- **Data for this task**
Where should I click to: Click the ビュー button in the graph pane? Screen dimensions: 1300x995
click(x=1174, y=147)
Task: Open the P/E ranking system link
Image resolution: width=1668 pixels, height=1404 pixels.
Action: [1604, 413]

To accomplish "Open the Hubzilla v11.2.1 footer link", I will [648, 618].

- **Work request**
In full and without edits, repeat the listing above.

- **Solution to this task**
Where should I click to: Click the ビュー button in the graph pane? Screen dimensions: 1300x995
click(x=1174, y=147)
Task: Open the P/E ranking system link
Image resolution: width=1668 pixels, height=1404 pixels.
Action: [1604, 413]

To accomplish "Open the Hubzilla v11.2.1 footer link", I will [648, 618].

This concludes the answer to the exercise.